*** Task data ***

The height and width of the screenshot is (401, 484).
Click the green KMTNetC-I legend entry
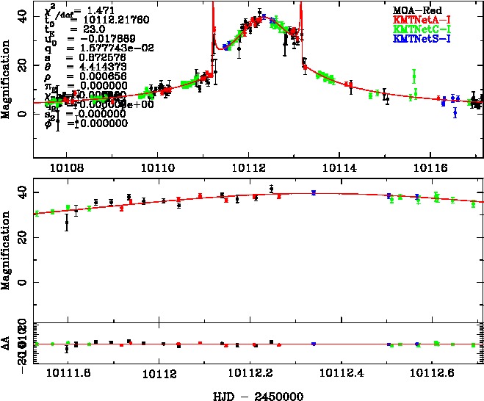[x=422, y=27]
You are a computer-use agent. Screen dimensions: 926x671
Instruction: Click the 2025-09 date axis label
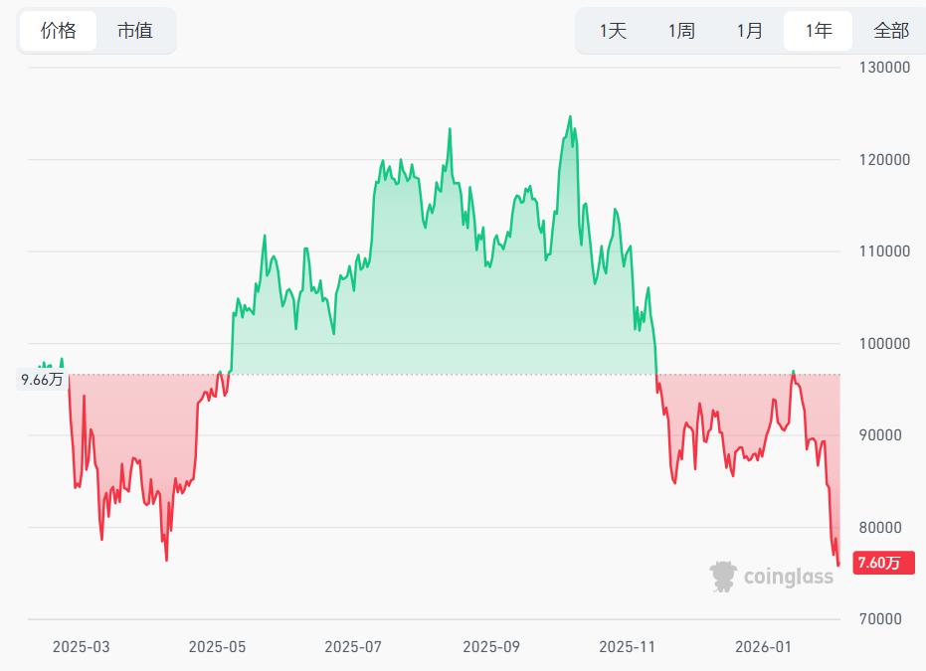pyautogui.click(x=491, y=647)
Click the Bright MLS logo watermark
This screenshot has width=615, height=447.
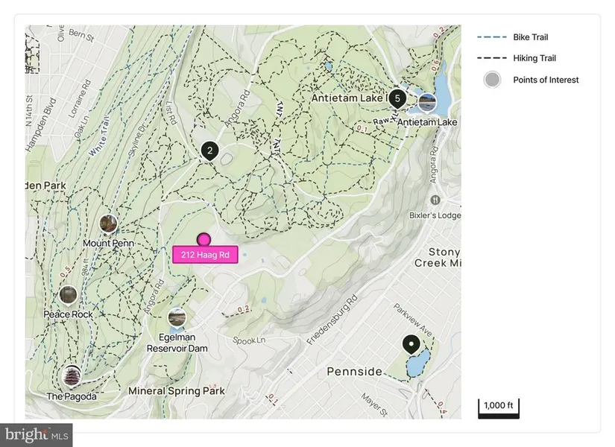pyautogui.click(x=37, y=434)
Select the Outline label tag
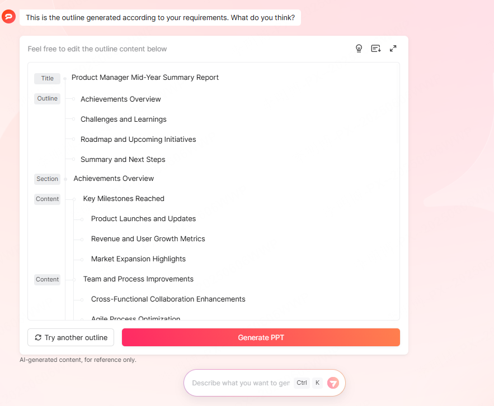Screen dimensions: 494x406 (x=47, y=98)
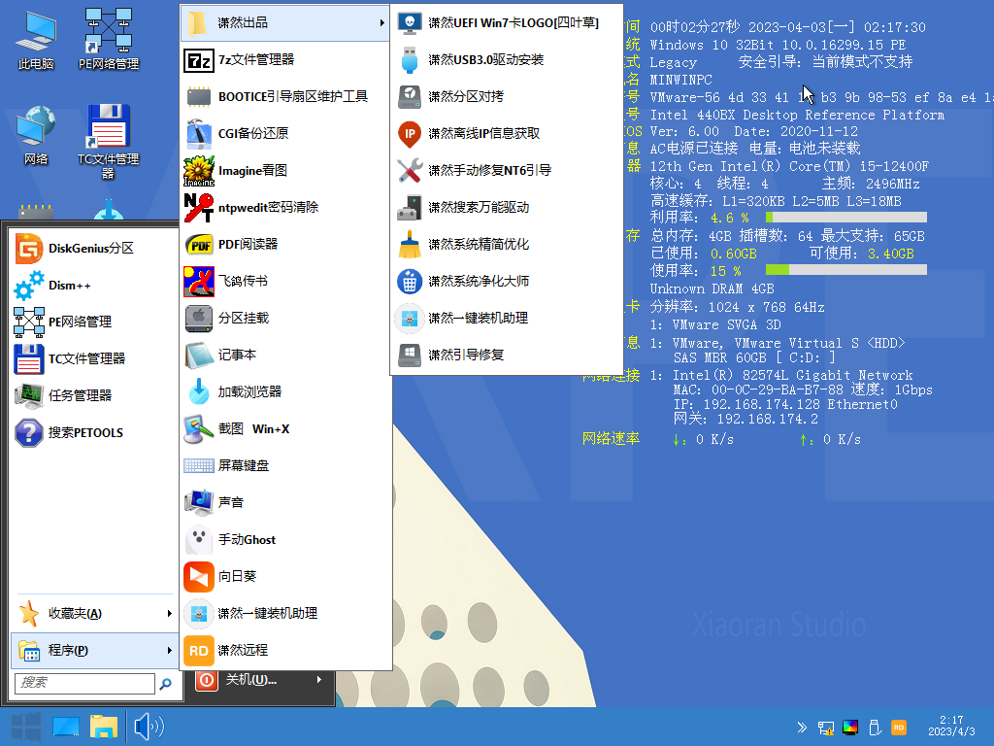Expand the 程序(P) submenu

tap(94, 650)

*** End of Task data ***

Exercise requirements. A word-for-word copy of every entry, with the pictures left out, is the required answer.

Exercise output.
The height and width of the screenshot is (401, 484).
Click the green KMTNetC-I legend entry
[x=422, y=27]
You are a computer-use agent. Screen dimensions: 926x671
Instruction: Click the 2025-09 date axis label
pyautogui.click(x=491, y=647)
Click the Bright MLS logo watermark
This screenshot has width=615, height=447.
pyautogui.click(x=37, y=434)
Select the Outline label tag
Screen dimensions: 494x406 (x=47, y=98)
Expand the 程序(P) submenu

tap(94, 650)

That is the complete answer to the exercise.